Eric Church singles chronology
| "The Only Way I Know" (2012) | "Like Jesus Does" (2013) | "The Outsiders" (2013) |

= Like Jesus Does =

"Like Jesus Does" is a song written by Casey Beathard and Monty Criswell and recorded by American country music artist Eric Church. It was released in January 2013 as the fifth and final single from Church's 2011 album Chief. It was also his eighth consecutive single to be certified gold by the RIAA. It is the one of three songs on any of Church’s albums that he himself is not credited as a writer.

==Content==
The song is a mid-tempo ballad in which the narrator says that his lover accepts his personality and "loves [him] like Jesus does".

==Critical reception==
Giving it 3.5 stars out of 5, Billy Dukes of Taste of Country praised the lyrics and "vulnerability", but criticized the "plodding melody".

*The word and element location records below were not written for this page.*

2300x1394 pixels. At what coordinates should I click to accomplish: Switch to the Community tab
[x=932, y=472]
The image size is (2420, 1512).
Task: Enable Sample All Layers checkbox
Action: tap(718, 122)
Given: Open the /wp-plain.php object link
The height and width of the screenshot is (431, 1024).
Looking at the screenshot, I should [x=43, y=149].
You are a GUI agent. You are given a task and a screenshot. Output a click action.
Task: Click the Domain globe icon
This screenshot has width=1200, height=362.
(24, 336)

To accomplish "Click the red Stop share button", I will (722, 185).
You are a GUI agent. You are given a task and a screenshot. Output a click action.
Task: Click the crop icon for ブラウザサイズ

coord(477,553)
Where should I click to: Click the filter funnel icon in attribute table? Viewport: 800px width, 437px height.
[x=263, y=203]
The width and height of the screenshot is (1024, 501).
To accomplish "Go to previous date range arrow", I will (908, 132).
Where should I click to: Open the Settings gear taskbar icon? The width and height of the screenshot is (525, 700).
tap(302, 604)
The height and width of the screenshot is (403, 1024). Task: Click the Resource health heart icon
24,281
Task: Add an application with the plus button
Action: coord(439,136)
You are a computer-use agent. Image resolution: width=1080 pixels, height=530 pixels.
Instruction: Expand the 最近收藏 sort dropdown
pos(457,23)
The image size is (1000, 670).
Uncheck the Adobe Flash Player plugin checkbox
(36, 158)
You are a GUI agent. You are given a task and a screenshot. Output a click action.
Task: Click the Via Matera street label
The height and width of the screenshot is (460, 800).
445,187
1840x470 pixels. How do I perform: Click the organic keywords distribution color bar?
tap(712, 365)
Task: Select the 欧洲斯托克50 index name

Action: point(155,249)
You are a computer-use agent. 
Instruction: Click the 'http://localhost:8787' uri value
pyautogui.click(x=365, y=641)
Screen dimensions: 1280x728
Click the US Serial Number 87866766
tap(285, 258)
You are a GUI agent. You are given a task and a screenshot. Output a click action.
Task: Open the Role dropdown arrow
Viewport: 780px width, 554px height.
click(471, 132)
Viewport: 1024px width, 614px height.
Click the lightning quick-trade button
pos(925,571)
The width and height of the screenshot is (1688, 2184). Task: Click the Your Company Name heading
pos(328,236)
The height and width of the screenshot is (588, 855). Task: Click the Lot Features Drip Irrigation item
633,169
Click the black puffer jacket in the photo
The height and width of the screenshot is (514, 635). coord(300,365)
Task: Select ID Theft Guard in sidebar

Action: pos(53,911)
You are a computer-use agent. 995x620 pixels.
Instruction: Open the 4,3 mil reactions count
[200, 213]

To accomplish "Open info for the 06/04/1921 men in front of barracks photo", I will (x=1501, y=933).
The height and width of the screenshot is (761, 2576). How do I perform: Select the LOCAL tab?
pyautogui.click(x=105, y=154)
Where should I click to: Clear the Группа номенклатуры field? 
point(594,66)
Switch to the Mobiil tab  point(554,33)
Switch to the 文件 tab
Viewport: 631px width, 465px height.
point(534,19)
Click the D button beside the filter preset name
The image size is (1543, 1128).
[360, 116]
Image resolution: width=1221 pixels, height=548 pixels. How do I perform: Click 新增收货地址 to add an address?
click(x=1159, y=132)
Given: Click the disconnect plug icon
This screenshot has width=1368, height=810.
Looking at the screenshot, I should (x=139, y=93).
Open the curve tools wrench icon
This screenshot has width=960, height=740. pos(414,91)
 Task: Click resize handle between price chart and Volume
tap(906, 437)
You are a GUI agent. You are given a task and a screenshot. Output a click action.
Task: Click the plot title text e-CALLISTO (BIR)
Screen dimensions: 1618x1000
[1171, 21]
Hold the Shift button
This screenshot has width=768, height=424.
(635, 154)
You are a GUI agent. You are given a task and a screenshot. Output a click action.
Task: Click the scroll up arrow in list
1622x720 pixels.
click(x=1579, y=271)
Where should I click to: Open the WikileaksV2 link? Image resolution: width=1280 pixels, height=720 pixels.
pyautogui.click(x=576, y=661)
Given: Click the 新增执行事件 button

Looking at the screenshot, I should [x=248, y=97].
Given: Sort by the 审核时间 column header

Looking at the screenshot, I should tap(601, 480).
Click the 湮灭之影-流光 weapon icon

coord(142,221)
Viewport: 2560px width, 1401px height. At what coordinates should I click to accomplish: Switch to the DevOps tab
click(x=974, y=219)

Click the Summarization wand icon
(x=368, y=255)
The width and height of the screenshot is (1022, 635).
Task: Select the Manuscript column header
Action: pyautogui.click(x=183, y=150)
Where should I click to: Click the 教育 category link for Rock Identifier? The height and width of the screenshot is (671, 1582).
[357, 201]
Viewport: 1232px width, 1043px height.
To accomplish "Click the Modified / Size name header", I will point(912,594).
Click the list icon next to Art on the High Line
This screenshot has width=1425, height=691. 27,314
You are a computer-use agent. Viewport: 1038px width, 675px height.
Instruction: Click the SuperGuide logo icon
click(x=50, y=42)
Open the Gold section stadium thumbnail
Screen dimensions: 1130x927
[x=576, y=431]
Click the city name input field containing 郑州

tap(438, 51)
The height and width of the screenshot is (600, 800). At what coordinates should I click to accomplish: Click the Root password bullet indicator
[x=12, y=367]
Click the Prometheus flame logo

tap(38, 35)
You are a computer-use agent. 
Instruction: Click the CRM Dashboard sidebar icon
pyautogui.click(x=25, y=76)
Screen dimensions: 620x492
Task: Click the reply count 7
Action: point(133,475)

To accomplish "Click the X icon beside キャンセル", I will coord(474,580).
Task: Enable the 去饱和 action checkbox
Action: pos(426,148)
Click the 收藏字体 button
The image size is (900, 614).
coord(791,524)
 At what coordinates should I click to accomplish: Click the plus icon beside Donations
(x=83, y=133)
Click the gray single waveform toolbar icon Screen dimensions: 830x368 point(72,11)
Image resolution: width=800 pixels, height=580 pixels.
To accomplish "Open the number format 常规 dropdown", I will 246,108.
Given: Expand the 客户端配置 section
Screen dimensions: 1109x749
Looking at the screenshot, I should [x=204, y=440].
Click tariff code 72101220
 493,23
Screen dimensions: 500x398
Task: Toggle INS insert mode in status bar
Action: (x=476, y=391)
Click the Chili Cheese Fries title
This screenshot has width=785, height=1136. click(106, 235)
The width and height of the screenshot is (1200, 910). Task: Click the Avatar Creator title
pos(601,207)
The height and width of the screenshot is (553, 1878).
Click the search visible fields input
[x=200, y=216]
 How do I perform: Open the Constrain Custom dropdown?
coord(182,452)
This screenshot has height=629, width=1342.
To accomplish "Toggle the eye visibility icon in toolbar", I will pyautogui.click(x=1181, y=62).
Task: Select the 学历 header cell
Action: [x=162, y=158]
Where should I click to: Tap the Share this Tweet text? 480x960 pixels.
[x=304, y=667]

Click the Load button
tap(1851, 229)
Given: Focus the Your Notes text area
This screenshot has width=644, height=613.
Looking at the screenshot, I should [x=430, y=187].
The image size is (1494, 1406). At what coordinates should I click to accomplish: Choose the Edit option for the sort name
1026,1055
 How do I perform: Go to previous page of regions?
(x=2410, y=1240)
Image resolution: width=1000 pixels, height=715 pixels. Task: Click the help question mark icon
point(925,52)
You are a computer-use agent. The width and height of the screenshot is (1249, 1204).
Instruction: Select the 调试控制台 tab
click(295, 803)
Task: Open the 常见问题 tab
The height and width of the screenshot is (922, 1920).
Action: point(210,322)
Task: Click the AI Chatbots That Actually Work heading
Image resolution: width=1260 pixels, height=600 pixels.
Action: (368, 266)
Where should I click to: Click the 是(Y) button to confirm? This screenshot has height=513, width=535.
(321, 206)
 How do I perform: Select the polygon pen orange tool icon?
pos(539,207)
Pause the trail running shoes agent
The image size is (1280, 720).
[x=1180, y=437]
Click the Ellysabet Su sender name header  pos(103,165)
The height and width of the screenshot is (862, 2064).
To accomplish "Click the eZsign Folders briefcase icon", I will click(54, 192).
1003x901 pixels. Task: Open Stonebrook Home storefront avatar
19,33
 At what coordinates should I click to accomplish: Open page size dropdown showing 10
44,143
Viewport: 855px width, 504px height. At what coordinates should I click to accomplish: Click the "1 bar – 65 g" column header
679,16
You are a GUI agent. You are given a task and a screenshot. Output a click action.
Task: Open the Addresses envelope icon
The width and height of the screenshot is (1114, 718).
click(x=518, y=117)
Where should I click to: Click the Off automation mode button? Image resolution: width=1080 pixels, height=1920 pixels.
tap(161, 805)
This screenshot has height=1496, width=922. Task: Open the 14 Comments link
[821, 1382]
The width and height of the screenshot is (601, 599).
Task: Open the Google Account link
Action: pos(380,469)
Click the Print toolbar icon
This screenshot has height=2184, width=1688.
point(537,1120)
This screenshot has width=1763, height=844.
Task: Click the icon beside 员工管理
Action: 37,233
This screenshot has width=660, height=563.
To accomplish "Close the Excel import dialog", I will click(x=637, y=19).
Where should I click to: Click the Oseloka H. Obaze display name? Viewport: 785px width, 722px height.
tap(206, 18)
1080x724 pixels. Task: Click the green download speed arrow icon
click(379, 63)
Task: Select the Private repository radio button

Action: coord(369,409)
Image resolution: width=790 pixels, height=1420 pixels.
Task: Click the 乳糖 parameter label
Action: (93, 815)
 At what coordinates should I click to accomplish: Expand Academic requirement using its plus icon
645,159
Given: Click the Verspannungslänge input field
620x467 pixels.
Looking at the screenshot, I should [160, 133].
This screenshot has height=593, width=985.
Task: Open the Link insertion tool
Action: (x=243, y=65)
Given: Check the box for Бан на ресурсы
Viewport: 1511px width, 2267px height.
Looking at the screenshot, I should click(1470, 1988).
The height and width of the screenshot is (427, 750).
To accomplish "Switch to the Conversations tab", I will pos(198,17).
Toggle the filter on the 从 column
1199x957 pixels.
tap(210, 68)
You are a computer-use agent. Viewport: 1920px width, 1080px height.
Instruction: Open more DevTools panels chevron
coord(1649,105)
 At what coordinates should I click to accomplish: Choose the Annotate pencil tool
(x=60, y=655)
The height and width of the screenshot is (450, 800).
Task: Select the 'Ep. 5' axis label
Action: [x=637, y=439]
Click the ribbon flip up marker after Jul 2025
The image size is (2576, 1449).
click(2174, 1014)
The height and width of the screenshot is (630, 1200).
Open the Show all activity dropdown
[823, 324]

==Commercial performance==
The song has sold 509,000 copies in the United States as of June 2013. It was certified Gold by the RIAA on June 13, 2013, and then Platinum on November 11, 2016 for a million units in sales and streams.

==Music video==
"Like Jesus Does" was directed by John Peets premiered on CMT and GAC in February 2013.

==Chart performance==

| Chart (2013) | Peak position |
|---|---|
| Canada Hot 100 (Billboard) | 56 |
| Canada Country (Billboard) | 5 |
| US Billboard Hot 100 | 59 |
| US Hot Country Songs (Billboard) | 13 |
| US Country Airplay (Billboard) | 6 |

===Year-end charts===

| Chart (2013) | Position |
|---|---|
| US Country Airplay (Billboard) | 46 |
| US Hot Country Songs (Billboard) | 47 |

==Certifications==

| Region | Certification | Certified units/sales |
| Canada (Music Canada) | Gold | 40,000^{*} |
| United States (RIAA) | Platinum | 1,000,000^{‡} / 509,000 |
^{*} Sales figures based on certification alone.